Kurz darauf wiederholt sich der Vorgang. Erst die Kontrolldolmetscher können der Öffentlichkeit kundtun, was Kaytan gesagt hat. Der Vorsitzende Richter Belker stellt fest, daß „die Übersetzungen sich in der Tat unterscheiden“, bittet Götz, Pause zu machen und ruft den zweiten Dolmetscher. Der übersetzt „deutscher Imperialismus“ mit „deutsches Volk“ und sieht sich nach fünf Minuten außerstande weiterzumachen. Nach weiteren fünf Minuten ist auch der dritte vom Gericht bestellte Übersetzer mit seinem Deutsch am Ende. Der Dortmunder Rechtsanwalt Ahues hat den Übersetzerwortbrei festgehalten und liest ihn vor. Er ergibt keinen Sinn. Den wiederum liefern erst die Dolmetscher der Verteidigung. „Der letzte Satz lautete: Wie kann es passieren, daß ein offensichtlich politisches Verfahren zu einem primitiven Strafverfahren gemacht wird?“

Gestern war es nicht einmal dieses, verlangt doch selbst ein primitives Strafverfahren, daß Angeklagte sich dem Gericht verständlich machen können. „Skandalös“, kommentiert ein französischer Richter, der für eine Menschenrechtsgruppe in Frankreich den Prozeß beobachtet, das Desaster. Eine schwedische Parlamentsabgeordnete, ebenfalls als Prozeßbeobachterin nach Düsseldorf gereist, wundert sich, daß keine PolitikerInnen der bundesdeutschen Linken den Verfahrensablauf beobachten. Alle Anträge der Verteidigung setzen sich derzeit mit den Verfahrensbedingungen auseinander. So lieferte ihnen der zweite Verfahrenstag denn auch Stoff für neue Proteste. „Ursächlich“ für den Dolmetscherausfall, so Rechtsanwalt Schubert, seien nicht terminologische Schwierigkeiten, wie der Vorsitzende Belker nahegelegt hatte, sondern „die extreme Sondersituation in diesem Verfahren, die offensichtlich auch die Dolmetscher beeinträchtigt“.

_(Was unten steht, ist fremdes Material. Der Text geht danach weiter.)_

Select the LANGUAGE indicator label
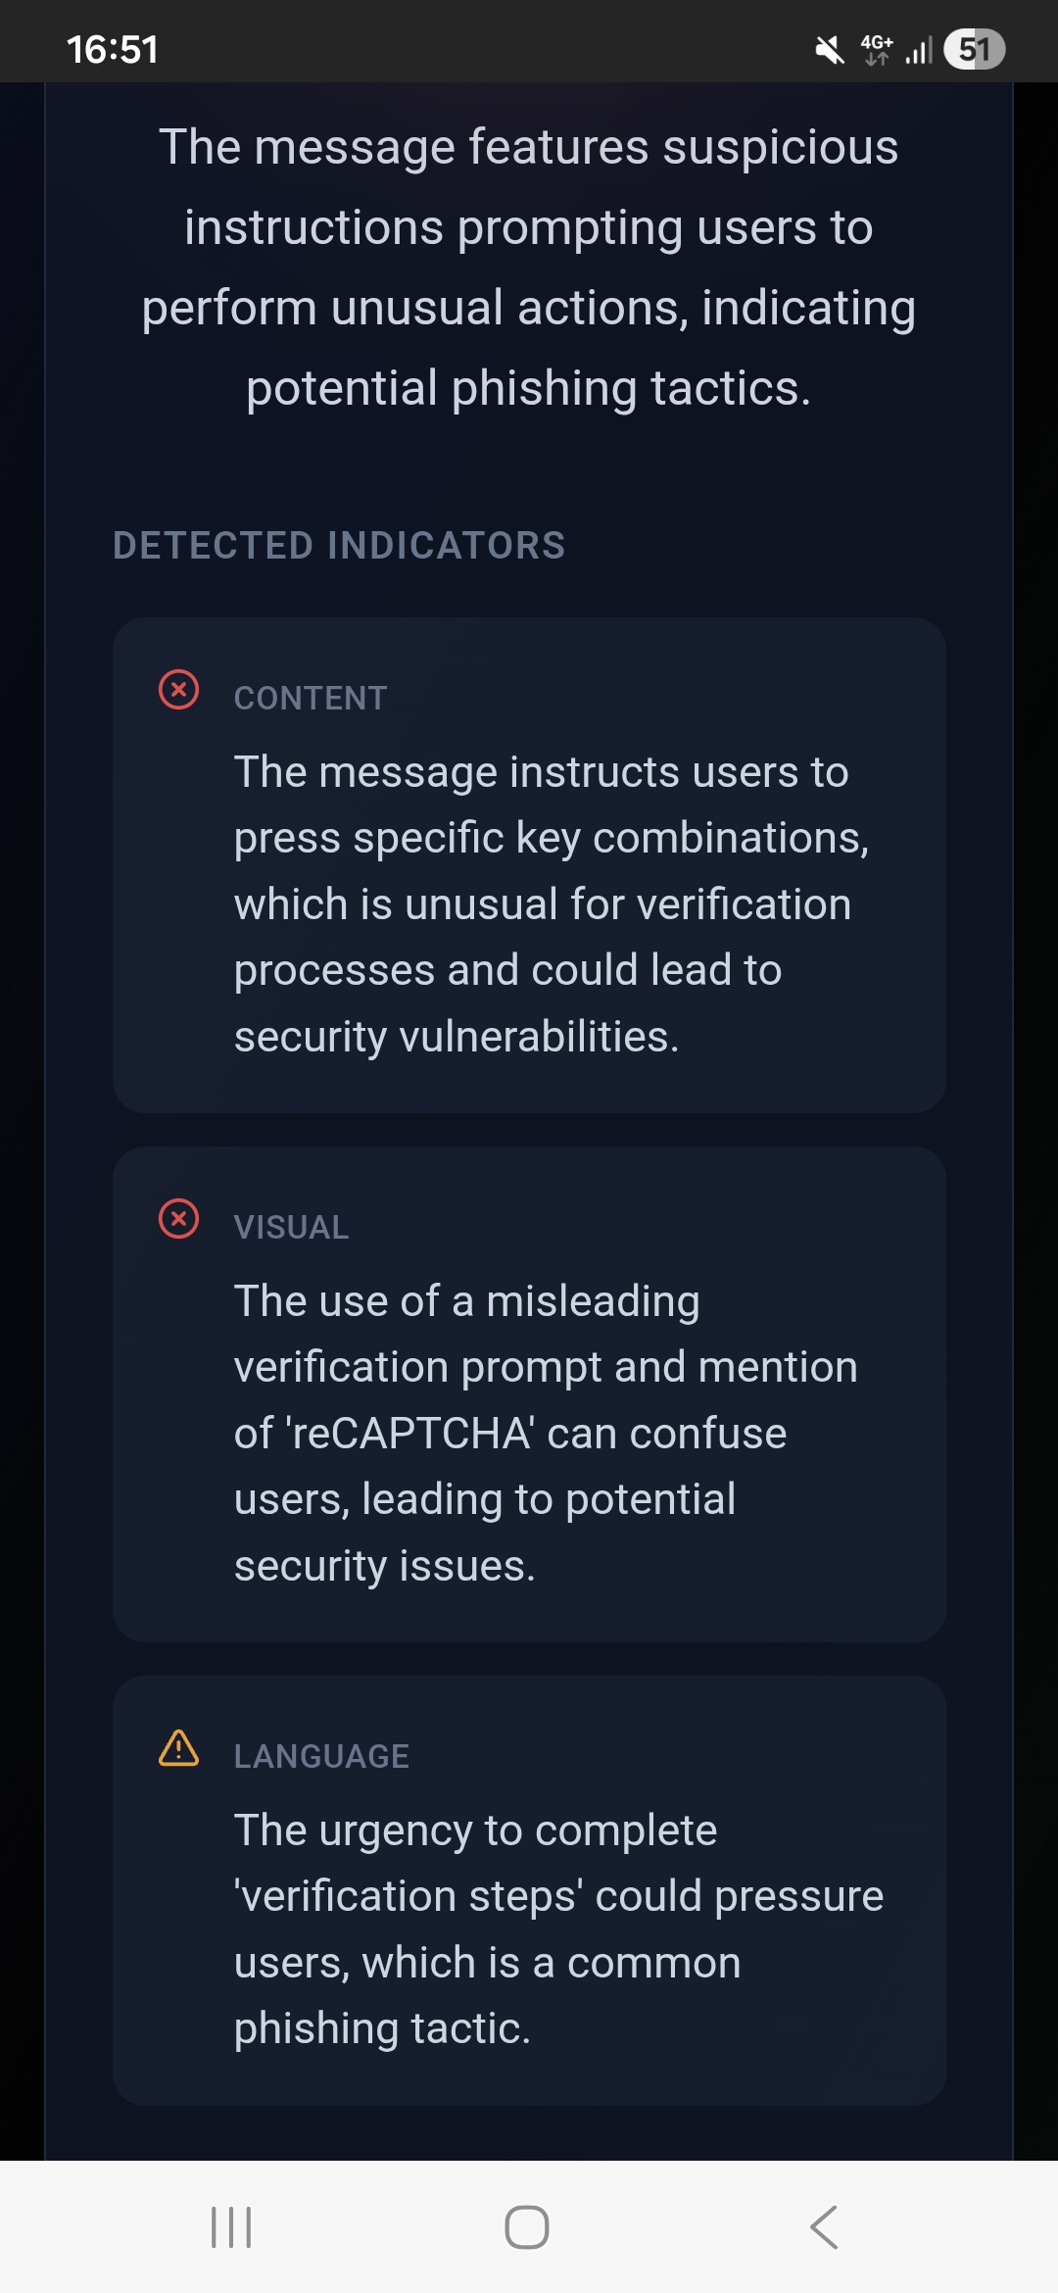Image resolution: width=1058 pixels, height=2293 pixels. 321,1757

Unterdessen wurde bekannt, daß das Verfahren gegen den noch in Frankreich in Auslieferungshaft sitzenden Casim Kilic vermutlich vom Düsseldorfer Prozeß abgetrennt wird. An den kommenden Verhandlungstagen werden Angeklagte und Verteidiger damit fortfahren, ihre Begründung für den Antrag auf Einstellung des Verfahrens zu verlesen. Gestern man lediglich ein paar Absätze weiter. Kurz nach der vorgezogenen Mittagspause schloß der Vorsitzende Belker die Verhandlung. Der Grund: Nach dem Ausfall vom Vormittag verfügte das Gericht über keine fähigen Dolmetscher mehr. Für kommenden Montag will man nun neue Übersetzer suchen.